═══ DATA SECTION ═══

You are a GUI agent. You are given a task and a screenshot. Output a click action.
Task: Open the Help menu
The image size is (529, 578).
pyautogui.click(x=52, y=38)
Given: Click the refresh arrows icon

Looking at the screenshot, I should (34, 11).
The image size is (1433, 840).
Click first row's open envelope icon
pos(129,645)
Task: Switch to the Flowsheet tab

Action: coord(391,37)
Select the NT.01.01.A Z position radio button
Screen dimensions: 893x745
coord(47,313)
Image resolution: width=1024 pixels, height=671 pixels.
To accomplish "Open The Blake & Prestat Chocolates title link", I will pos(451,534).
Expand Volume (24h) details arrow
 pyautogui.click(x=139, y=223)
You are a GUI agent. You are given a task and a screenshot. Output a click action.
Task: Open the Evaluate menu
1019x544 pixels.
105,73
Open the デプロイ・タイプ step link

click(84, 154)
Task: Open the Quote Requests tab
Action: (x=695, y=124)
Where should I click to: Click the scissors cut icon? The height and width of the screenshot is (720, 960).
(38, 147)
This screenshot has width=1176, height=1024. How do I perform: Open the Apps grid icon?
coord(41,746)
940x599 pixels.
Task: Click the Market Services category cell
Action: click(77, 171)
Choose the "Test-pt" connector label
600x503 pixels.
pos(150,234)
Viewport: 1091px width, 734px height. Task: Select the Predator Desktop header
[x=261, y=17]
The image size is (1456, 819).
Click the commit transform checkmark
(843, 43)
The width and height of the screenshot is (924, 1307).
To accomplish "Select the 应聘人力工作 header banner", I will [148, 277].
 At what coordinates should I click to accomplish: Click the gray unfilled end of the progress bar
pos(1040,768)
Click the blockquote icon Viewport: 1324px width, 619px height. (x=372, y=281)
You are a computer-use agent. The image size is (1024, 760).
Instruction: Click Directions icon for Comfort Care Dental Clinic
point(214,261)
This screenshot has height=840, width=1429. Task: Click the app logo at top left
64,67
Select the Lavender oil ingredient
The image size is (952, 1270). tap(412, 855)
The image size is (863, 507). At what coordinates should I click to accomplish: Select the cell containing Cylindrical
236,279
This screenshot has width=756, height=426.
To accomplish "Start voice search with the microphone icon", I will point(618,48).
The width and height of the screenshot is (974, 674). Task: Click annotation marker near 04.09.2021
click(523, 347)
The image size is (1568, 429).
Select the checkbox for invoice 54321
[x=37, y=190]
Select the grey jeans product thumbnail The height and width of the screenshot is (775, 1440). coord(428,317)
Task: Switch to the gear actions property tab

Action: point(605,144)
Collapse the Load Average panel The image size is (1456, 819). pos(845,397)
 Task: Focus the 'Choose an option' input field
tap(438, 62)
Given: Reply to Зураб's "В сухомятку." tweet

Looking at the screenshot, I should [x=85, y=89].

═══

Which lines above contain the string "Viewport", with capitalization counting? Pull out each of those lines in full.

Viewport: 1091px width, 734px height. Task: Select the Predator Desktop header
Click the blockquote icon Viewport: 1324px width, 619px height. (x=372, y=281)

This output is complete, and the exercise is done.